Com a aprovação pelo Governo da alteração ao valor da Taxa de Gestão de Resíduos (TGR), a qual pressupõe uma duplicação do valor da mesma (de 11 €/t para 22 €/t), têm sido muitas as vozes que se têm levantado contra isso. Primeiro a Associação das Empresas Portuguesas para o Setor do Ambiente (AEPSA) em julho passado e, agora, a Associação Nacional de Municípios, Municípios e Sistemas de Gestão de Resíduos a se lhe juntarem.

Tendo já tido a oportunidade de manifestar publicamente, noutros “fora”, opinião favorável a esse aumento, deverá ser, no entanto, discutido com um pouco mais de profundidade a questão.
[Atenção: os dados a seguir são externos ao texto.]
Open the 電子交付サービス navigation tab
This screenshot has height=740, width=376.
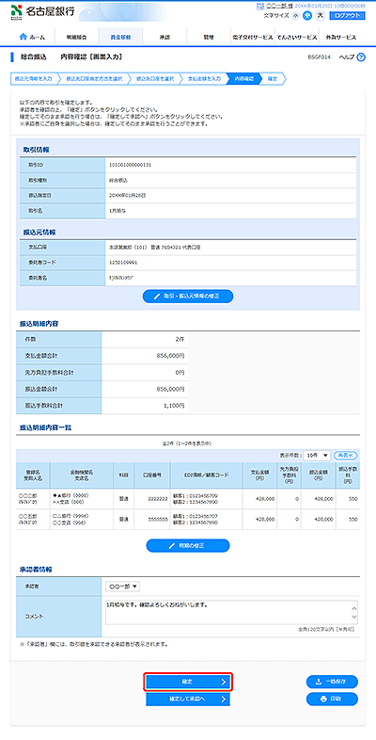(x=253, y=37)
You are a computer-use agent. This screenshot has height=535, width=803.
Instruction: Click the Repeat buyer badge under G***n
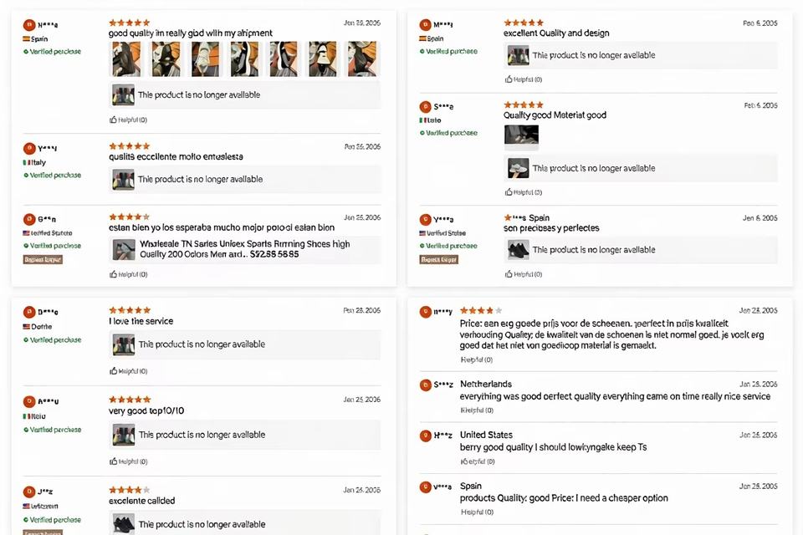tap(43, 260)
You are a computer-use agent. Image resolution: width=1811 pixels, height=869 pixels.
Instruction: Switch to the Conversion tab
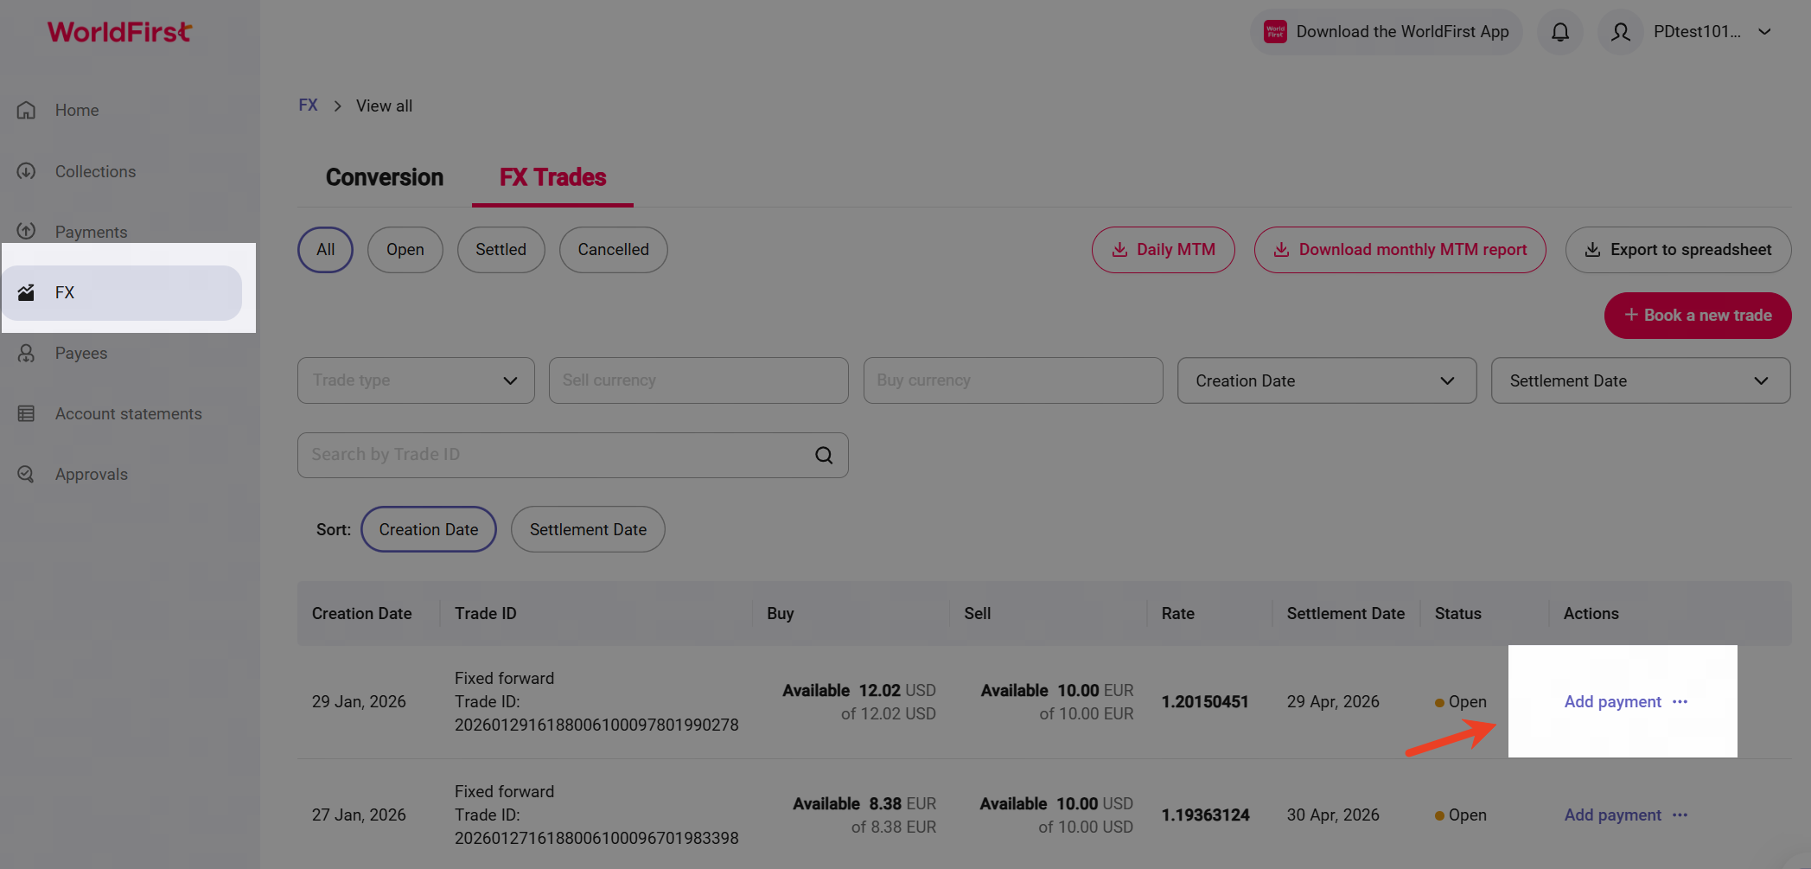tap(384, 177)
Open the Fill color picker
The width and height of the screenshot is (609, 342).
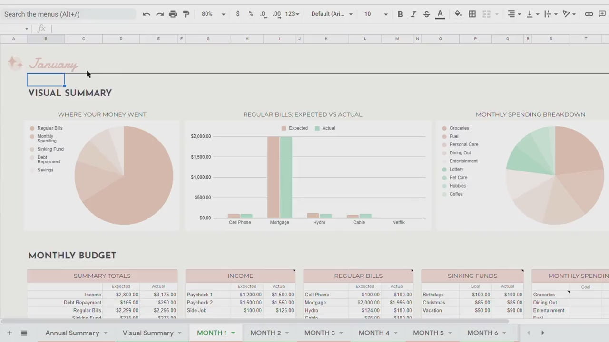[458, 14]
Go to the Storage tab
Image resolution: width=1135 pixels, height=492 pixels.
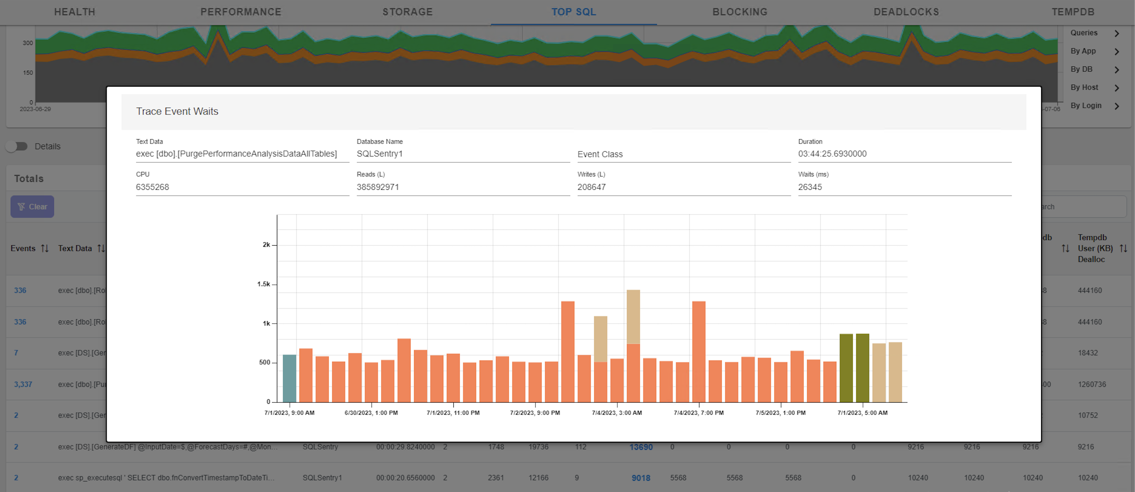[x=407, y=12]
A TGR é uma taxa que é paga ao Estado em função da quantidade de resíduos que são depositados em aterro, incinerados e valorizados energeticamente. Sendo que a eliminação por aterro paga um valor correspondente a 100% da taxa, se for por incineração paga 75% e a valorização energética 25%. O produto da receita desta taxa é distribuído pela Autoridade Nacional de Resíduos (até 55%), que no nosso ordenamento é desempenhado pela APA, que por sua vez subdivide o produto pelo Fundo Ambiental, pelas entidades licenciadoras das instalações relacionadas pelos resíduos (até 40%), 5% para o IGAMAOT e 5% pelos municípios que são as entidades que têm a responsabilidade pela recolha e encaminhamento dos resíduos para destino final.

Nos termos da lei, as entidades da administração central do Estado têm essas receitas consignadas ao cumprimento das metas ambientais referentes à gestão de resíduos no país.

Isto significa que, quanto menos resíduos se produzirem e destes mais terão como destino a reciclagem, menos se paga de TGR. O que no fundo é o objetivo principal de taxas como a TGR e como a taxa sobre os sacos plásticos – incentivar através da fiscalidade a mudança de comportamentos.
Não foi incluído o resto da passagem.